Review: Heist Society by Ally Carter
Title: Heist Society
Author: Ally Carter
Series: Heist Society #1
Rating: 3.5 Stars
287 pages
Published February 9th 2010 by Disney-Hyperion
Borrowed from the library
Kat is the offspring of a thieving family, and she’s one of the best and youngest thieves in the world. She has decided to step out of the family business and have a sort of regular life, until her father gets suspected of a crime he didn’t commit.
Heist Society is like Ocean’s Eleven in book form. It doesn’t make any logic sense, but it’s just so damn cool. Don’t we all sometimes wish we had such awesome thieving skills? That we climb through air vents and act all Mission Impossible? Heist Society uses that fascination and provides some good old wish-fulfilling fun.
Ms Carter has an easy and straight to the point writing style. The strength of the book is the plot that runs like well-oiled clockwork. There are no scenes that could have been cut out, or moments that bring the speed down. Days till deadline steadily tick away, heightening excitement. It’s so easy to read this book in just one sitting because you really feel like you’re moving towards something.

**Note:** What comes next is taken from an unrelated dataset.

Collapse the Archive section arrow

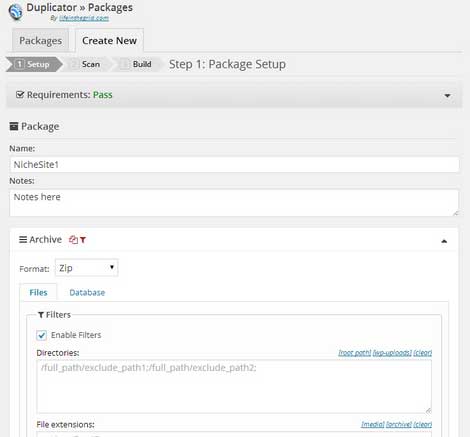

The thieving family provides the usual comic relief and internal struggles. Kat especially struggles with the older generation (her uncle and father), and feels torn between being with her family and having a normal life. There is also some romantic tension going on with billionaire-gone-thief Hale.
My only problem with Heist Society was that the story wasn’t memorable for me. Even minutes after finishing, the story started to fade. There was no lasting impression of it at all, even though I really enjoyed myself while reading it. Heist Society is perfect for an afternoon of fun, but I’m not yet fully convinced to love the characters. Maybe the next book, Uncommon Criminals will remedy that.
When Katarina Bishop was three, her parents took her on a trip to the Louvre…to case it. For her seventh birthday, Katarina and her Uncle Eddie traveled to Austria…to steal the crown jewels. When Kat turned fifteen, she planned a con of her own—scamming her way into the best boarding school in the country, determined to leave the family business behind. Unfortunately, leaving “the life” for a normal life proves harder than she’d expected.
Soon, Kat’s friend and former co-conspirator, Hale, appears out of nowhere to bring Kat back into the world she tried so hard to escape. But he has a good reason: a powerful mobster has been robbed of his priceless art collection and wants to retrieve it. Only a master thief could have pulled this job, and Kat’s father isn’t just on the suspect list, he is the list. Caught between Interpol and a far more deadly enemy, Kat’s dad needs her help.
For Kat, there is only one solution: track down the paintings and steal them back. So what if it’s a spectacularly impossible job? She’s got two weeks, a teenage crew, and hopefully just enough talent to pull off the biggest heist in her family’s history–and, with any luck, steal her life back along the way.